Eski İran kültüründe de fizyonomi ilmi bilinmekte ve uygulanmaktaydı. Meşhur Sasani hükümdarı Nuşirevan, bu ilmi bilenlere bir kitap yazdırmış ve ülke yönetiminde bu bilgilerden faydalanmıştı. Nuşirevan’a bir adamdan şikayetçi olduklarında, adamın boyunu sormuş, kısa boylu olduğunu öğrenince şikayetin işleme koyulmasına karar vermişti.
Ortaçağ Avrupası’nda da el okuma üzerinde durulmuştur. Avrupalılar el okumayı fal ve bilim olarak iki grupta ele almışlardır. Avrupalılar Eski Yunan’a ait el okuma kitaplarını Müslümanlardan alarak kendi dillerine çevirmişler ve yaygın bir şekilde kullanmışlardır.
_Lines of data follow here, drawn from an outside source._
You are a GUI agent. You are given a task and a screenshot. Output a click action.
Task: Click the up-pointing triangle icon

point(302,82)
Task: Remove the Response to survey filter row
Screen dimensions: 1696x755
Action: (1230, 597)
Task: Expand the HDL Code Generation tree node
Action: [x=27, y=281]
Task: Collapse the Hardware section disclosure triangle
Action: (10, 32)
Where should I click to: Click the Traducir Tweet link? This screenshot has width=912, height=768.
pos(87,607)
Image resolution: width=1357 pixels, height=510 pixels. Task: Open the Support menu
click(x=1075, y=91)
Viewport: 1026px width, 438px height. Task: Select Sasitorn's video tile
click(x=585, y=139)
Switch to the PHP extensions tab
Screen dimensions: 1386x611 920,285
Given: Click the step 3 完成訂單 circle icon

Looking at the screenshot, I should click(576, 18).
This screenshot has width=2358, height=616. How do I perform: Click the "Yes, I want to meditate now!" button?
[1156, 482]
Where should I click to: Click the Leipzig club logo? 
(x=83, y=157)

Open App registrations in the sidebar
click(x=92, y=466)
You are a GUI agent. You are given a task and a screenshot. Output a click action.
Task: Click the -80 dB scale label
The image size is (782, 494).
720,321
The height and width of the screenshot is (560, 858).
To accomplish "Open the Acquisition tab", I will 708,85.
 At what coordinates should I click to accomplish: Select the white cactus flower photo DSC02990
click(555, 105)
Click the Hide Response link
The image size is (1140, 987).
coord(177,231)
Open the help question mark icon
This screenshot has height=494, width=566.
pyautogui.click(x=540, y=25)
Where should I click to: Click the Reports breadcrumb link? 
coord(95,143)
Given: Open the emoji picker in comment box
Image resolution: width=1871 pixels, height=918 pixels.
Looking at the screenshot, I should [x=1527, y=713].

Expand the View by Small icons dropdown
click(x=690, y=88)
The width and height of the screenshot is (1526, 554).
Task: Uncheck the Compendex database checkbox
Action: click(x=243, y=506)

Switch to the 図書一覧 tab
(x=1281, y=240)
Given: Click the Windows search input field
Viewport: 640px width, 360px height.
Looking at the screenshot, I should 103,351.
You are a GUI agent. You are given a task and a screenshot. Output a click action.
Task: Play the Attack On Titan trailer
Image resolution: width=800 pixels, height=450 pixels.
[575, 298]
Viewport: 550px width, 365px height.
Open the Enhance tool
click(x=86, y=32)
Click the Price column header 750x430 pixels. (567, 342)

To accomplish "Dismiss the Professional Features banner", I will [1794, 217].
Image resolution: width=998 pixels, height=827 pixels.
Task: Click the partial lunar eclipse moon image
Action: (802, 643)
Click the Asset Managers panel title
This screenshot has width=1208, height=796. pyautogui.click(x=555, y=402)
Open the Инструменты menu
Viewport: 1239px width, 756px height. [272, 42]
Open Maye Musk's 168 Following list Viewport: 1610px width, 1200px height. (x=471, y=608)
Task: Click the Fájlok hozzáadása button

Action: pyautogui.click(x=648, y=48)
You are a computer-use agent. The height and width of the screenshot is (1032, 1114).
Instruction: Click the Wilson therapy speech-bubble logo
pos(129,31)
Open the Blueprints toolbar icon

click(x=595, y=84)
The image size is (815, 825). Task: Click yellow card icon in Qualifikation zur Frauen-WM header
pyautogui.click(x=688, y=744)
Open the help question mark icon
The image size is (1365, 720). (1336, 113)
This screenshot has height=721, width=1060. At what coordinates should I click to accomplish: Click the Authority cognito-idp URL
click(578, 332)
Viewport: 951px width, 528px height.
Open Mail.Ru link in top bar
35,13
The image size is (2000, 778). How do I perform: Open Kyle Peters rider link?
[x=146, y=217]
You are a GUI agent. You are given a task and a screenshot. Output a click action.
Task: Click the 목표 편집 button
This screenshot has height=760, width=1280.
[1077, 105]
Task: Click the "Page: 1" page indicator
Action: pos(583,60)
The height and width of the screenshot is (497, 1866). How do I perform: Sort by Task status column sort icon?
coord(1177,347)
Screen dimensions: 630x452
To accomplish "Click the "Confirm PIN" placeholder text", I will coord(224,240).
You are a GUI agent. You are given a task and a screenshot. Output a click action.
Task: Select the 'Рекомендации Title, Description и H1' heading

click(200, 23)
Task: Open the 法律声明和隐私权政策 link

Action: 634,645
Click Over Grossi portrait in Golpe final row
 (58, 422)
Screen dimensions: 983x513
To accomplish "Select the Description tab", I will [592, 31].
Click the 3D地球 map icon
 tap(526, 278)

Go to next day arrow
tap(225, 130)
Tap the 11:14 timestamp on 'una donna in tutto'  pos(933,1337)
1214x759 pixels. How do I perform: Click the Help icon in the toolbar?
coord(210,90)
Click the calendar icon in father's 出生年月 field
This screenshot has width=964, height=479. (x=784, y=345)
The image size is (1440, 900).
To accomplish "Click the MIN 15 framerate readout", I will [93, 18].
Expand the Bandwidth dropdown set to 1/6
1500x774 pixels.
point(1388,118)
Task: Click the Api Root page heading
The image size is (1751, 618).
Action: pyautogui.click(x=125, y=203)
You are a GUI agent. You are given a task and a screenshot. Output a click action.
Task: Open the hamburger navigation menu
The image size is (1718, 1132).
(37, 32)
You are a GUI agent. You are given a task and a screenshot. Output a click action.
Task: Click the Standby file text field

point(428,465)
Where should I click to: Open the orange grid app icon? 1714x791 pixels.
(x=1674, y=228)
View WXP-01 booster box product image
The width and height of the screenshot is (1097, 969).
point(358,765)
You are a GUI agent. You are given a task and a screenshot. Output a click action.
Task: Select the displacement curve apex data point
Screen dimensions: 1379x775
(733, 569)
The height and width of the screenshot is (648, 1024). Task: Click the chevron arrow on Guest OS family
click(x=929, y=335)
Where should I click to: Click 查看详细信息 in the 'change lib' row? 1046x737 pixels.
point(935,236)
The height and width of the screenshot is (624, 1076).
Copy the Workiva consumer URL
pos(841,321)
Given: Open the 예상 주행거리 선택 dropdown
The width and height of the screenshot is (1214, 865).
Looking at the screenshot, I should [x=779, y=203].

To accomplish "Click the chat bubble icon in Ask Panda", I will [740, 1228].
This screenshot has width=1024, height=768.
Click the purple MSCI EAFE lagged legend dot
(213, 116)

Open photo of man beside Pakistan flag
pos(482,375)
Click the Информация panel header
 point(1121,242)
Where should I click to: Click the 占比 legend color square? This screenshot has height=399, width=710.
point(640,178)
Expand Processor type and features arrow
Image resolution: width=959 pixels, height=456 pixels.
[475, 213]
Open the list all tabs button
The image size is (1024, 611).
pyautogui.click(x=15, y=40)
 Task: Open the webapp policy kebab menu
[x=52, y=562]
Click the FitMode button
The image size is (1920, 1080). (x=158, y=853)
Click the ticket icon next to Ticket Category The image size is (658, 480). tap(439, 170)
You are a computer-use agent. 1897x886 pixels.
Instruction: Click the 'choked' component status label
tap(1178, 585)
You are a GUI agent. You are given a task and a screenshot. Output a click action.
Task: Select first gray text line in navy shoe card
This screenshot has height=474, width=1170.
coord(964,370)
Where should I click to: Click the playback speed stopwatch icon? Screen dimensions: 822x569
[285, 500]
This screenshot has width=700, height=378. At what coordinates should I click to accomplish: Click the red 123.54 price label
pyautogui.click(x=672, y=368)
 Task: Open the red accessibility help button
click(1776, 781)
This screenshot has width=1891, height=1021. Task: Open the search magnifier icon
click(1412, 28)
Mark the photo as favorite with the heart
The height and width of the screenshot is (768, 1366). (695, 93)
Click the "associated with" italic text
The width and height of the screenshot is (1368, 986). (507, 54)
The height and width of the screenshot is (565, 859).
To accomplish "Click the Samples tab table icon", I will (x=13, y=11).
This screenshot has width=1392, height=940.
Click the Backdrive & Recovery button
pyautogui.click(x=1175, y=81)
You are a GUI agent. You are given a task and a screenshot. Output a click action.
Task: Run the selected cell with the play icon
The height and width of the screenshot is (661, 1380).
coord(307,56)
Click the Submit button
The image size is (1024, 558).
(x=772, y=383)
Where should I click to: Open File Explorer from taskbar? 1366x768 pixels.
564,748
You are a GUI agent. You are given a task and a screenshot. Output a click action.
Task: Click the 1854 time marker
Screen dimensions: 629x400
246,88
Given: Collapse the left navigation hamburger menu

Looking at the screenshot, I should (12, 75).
El okuma Ortaçağ Avrupa’sında kralların saraylarında kehanet olarak kendisine yer bulurken, kilise tarafından şüpheyle karşılanmıştır. Bazı kilise mensupları el okumayı bir bilim olarak kabul ederken, bazıları dinsizlik olarak görmüştür. Ortaçağda Katolik Kilisesi, gelecekle ilgili kehanetlerde bulunduğu ve insan iradesini devre dışı bıraktığı için el okumayı yasaklamıştır. Avrupa’da 1475 yılında “El Çizgilerini Okuma Sanatı” isimli bir kitap yayınlanmıştır. Kral VIII. Henry, öldüreceği hanımlarının başına gelecekleri öğrenmemeleri için 1490 yılında el okumayı yasaklamıştır. Fizyonomi sadece insanlar üzerinde değil hayvanlar hatta bitkiler üzerinde de kullanılmıştır. Rönesans dönemi hekimlerinden Paracelsus, bitkinin dış görünüşüne bakarak şifalı olup olmadığını ortaya koymuştu. El okuma Avrupa’da hastalıkların teşhisinde de kullanılmıştır. Almanya üniversitelerinde XVIII. yüzyıla kadar el okuma ilmi öğretilmiştir. Bu üniversiteler arasında Halle Üniversitesi de bulunmaktadır. İSLAM DÜNYASI’NDA FİZYONOMİ N’ola fehm eyler isek nakşa bakıp nakkaşı Biz nazarbâzlarız ilm-i kıyâfet biliriz. Aşki El okuma gibi ilimlere, Allah’ın kelam sıfatının tecellisi olan Kur’an, kudret sıfatının tecellisi olan kainat ve kainatın küçük bir numunesi olan insan açısından bakılabilir. İnsan tıpkı Kur’an ve kainat gibi Allah Teala’nın bir kitabıdır. Kur’an, Allah’ın kelam sıfatının, kainat ve insan ise kudret sıfatının tecellisi olan kitaplardır. Kur’an ayetlerinin anlamları olduğu gibi kainat ve insan kitaplarının da zengin anlamları vardır. Fizyonomi, ilm-i firaset, ilm-i kıyafet gibi ilimler insan kitabını okumayı öğreten ilimlerdir. Kur’an, kainat ve insan, Allah Teala’nın sanat eserleri oldukları için birlik ve bütünlük göstermektedir. “Kâinat mescid-i kebîrinde Kur’ân kâinatı okuyor.” cümlesi bunu çok güzel ifade etmektedir. Dolayısıyla Kur’an’ı okuyan insan, kainatı ve kendisini de okumuş olmaktadır. Başka bir ifade ile kendisini ve kainatı okumayan insan, Kur’an’ı anlamadan okumaktadır. Fizyonomi ile kendisini okuyan insan aynı zamanda kainatı ve Kur’an’ı da okumuş olmaktadır. İslam dünyasında fizyonomi, ilm-i kıyafet, ilm-i firaset, ilm-i ehadis gibi isimler altında incelenmiş bulunmaktadır.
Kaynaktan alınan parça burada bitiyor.